Oh, don't get me started! My BIL lives among Amish, and they are the trespassingest, poachingest folks going! He is the property manager for a large mental health facility in NE OH. They own over 400 acres. He routinely finds tree stands put up on the property without permission. And, before you say he couldn't possibly know they were put up by the Amish, bear in mind that the Amish constitute easily 80% of the population thereabouts. He also finds illegal treestands on a nearby property he has permission to hunt, since the property he manages is strictly no hunting! Also, one year he had a silted in pond reclaimed. They dredged it out, and had it stocked with small bluegill and bass. An Amish man came to ask if he and his kids could fish the pond. My BIL said it would be OK as long as they practiced "catch and release". The Amish man just did not understand the concept! "You mean if we catch fish we have to put them back? Ohhhhh! We want no part of that!" 



Mushijobah said:


> ostbucks, I think you are confusing Criminal Trespassing with Hunting Without Permission. Two different laws. Hunting without permission will stick, signs or not. Criminal Trespassing requires intent.


Intent to do what? Trespass? Hunt? I've heard of people who were charged with criminal trespass who had simply gotten confused and wandered onto the wrong property. What came of it I don't know. I do know that many rural landowners will have mercy on a lost hunter who is merely looking for the nearest road, but that is certainly not universal.


----------



## Old Rookie (Jun 21, 2013)

good story A


----------



## ostbucks98 (Apr 14, 2004)

Mushijobah said:


> It sticks all the time. No need for signs if the owner wants the charges pressed. By hunting and purchasing a hunting license, you are agreeing to be doing the activity legally. It's not just like walking down the street. When you become a licensed hunter, there are certain rules you must live by. Don't take my word for it, call your local ODNR officer.
> 
> 
> 
> ...


thanks for doing some leg work mush. I was on my way home and couldnt get deep into it. Not sure if it was bold or you made it bold but the key word there is "knowingly". If your property is not posted or physical barrier in place its hard to prove they "knowingly" trespassed.

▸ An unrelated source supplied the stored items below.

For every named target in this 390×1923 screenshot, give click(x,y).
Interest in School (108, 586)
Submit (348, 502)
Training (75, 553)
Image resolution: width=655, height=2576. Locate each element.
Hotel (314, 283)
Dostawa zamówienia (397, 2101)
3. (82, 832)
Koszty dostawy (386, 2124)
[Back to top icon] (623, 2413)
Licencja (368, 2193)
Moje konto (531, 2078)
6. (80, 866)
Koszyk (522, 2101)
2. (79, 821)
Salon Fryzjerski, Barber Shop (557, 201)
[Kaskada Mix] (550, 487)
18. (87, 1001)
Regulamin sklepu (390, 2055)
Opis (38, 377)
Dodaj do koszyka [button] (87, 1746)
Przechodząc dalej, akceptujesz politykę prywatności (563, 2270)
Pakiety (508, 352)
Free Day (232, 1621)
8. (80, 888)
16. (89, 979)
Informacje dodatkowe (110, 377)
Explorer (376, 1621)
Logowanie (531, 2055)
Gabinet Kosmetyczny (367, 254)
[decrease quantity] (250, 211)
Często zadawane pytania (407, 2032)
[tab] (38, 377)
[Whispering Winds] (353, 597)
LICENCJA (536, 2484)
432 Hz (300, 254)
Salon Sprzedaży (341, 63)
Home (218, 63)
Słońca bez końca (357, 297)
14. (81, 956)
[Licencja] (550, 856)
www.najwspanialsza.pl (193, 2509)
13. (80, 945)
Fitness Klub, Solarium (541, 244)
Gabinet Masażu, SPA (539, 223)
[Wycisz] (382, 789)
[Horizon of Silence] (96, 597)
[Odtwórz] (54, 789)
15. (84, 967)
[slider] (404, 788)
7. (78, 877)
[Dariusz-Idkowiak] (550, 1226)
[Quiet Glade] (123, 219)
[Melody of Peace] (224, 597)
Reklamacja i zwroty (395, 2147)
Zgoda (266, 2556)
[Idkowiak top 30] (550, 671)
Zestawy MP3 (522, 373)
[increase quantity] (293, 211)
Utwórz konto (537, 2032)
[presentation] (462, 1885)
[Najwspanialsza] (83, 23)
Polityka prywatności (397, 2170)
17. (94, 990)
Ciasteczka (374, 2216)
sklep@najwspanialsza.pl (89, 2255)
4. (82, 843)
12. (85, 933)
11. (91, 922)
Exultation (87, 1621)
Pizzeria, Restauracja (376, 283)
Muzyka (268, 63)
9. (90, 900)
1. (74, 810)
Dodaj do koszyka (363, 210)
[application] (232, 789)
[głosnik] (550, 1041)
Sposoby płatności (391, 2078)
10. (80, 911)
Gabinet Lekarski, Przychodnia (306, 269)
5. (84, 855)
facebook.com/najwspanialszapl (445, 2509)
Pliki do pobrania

Sent from my ZTE-Z990G using Ohub Campfire mobile app


----------



## T-180 (Oct 18, 2005)

There again, criminal trespass vs. trespass. Knowingly or not you are trespassing, let the law decide if it's criminal. If your BIL won't enforce the law, he needs to quit odtbucks


----------



## ostbucks98 (Apr 14, 2004)

are we on the same planet? 



Sent from my ZTE-Z990G using Ohub Campfire mobile app


----------



## buckeyebowman (Feb 24, 2012)

ostbucks98 said:


> thanks for doing some leg work mush. I was on my way home and couldnt get deep into it. Not sure if it was bold or you made it bold but the key word there is "knowingly". If your property is not posted or physical barrier in place its hard to prove they "knowingly" trespassed.
> 
> Sent from my ZTE-Z990G using Ohub Campfire mobile app


This is interesting. I belong to a hunting club in western PA. Neither the club, nor many of the property owners adjoining the club, seem very interested in marking their property lines very accurately, if at all! There have been quite a few times at the club, when I had no idea if I was on our property or someone else's!


----------



## Mushijobah (May 4, 2004)

Hunting Without Permission charge doesn't require signs, it's the hunter's responsibility to know and have permission. That's that. 

Ost,

It does get confusing when dealing with Crim Trespass. To cite someone illegally swimming/fishing/drinking in an unauthorized area, I had to make it known (to a reasonable person) that the area was off limits. It required me to create signage at the entrances and at the off-limits site.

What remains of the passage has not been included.